New Exhibit Opens at Split Rock Lighthouse

The new exhibit at Split Rock Lighthouse features a working replica of the Fresnel lens. (Photo credit: Haley Searls)

Split Rock Lighthouse is proud to an­nounce the completion of their most exten­sive programmatic update in a generation. North Shore Community Night, held on May 26th, will be the public’s first opportunity to view this new exhibit, featuring “previously untold stories about how the area’s people have tried to control Lake Superior and their interactions with the water.”

If you go to view the new exhibit, what can you expect to see?

Upon entering the room, your eyes will im­mediately be drawn to the centerpiece of the exhibit: a working replica of the Third Order

Bivalve Fresnel Lens that sits atop Split Rock Lighthouse. Crafted by Dan Spinella of Art­works Florida, the lens includes 252 prisms and weighs in at 650 pounds.

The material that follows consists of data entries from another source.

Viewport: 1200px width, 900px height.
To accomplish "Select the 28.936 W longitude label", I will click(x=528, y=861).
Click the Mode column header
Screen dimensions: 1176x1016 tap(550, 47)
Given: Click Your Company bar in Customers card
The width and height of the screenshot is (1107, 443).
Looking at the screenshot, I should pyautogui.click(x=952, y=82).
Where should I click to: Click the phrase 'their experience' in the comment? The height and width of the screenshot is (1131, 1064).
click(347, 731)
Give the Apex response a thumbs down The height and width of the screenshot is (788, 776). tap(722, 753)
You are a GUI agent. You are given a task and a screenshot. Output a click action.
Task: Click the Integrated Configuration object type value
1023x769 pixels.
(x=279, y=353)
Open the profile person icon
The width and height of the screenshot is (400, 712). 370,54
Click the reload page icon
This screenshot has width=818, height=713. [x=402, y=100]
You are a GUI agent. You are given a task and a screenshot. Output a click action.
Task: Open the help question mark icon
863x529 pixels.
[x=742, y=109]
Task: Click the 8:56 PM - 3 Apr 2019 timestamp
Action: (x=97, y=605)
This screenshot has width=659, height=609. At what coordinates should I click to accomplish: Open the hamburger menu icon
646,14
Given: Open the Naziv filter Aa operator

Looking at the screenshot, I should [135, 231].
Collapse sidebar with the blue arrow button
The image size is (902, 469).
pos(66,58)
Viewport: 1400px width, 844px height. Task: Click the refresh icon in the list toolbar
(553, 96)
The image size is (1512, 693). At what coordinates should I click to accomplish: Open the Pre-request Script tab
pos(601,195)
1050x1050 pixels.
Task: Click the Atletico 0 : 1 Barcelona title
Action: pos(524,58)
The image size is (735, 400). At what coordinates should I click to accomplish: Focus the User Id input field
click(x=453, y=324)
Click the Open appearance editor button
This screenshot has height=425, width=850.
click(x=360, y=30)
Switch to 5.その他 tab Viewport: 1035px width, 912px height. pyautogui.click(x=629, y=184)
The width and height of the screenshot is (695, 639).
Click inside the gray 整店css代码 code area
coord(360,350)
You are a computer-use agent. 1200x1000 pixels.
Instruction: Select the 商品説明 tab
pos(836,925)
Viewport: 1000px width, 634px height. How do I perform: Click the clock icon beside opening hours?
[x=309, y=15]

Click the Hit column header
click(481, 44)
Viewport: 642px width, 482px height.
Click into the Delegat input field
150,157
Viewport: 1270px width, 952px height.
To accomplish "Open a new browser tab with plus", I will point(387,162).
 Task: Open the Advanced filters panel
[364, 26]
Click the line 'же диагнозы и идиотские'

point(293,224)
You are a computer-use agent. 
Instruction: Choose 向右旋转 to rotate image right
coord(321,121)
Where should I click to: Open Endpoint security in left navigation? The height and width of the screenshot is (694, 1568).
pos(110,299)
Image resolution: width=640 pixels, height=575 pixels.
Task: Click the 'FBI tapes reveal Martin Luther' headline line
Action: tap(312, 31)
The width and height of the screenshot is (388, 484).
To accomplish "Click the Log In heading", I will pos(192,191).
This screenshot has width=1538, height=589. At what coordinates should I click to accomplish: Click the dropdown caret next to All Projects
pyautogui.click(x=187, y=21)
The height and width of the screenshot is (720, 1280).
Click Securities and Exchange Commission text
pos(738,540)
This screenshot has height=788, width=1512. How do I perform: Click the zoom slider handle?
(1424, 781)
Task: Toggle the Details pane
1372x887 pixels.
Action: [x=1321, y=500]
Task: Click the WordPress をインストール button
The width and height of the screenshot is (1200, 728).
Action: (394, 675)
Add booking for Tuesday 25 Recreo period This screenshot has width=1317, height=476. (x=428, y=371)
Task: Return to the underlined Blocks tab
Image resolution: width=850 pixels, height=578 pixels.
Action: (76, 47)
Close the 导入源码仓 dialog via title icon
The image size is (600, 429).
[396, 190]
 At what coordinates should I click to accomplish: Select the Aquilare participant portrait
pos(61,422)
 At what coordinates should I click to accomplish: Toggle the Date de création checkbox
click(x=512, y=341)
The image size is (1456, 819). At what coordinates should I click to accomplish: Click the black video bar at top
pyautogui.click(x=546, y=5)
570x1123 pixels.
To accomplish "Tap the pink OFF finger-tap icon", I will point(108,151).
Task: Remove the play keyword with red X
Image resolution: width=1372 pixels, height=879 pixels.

Split Rock’s original lens was crafted in Paris and arrived at Split Rock in 1910. The original lens, a marvel of engineering, is in­stalled at the lighthouse. It weighs over 1,500 pounds and floats in 6.5 quarts of mercury. Its height is about 6 feet, and, like the replica, has 252 individual prisms. Unlike the repli­ca, the original prisms are held in place with brass, not aluminum. The lens rotates com­pletely every 20 seconds. Every beacon has its unique signal patterning, and Split Rock’s sequence is a 0.5 second flash every 9.5 sec­onds. The beacon is 168 feet above Lake Su­perior, and has a range of 22 miles.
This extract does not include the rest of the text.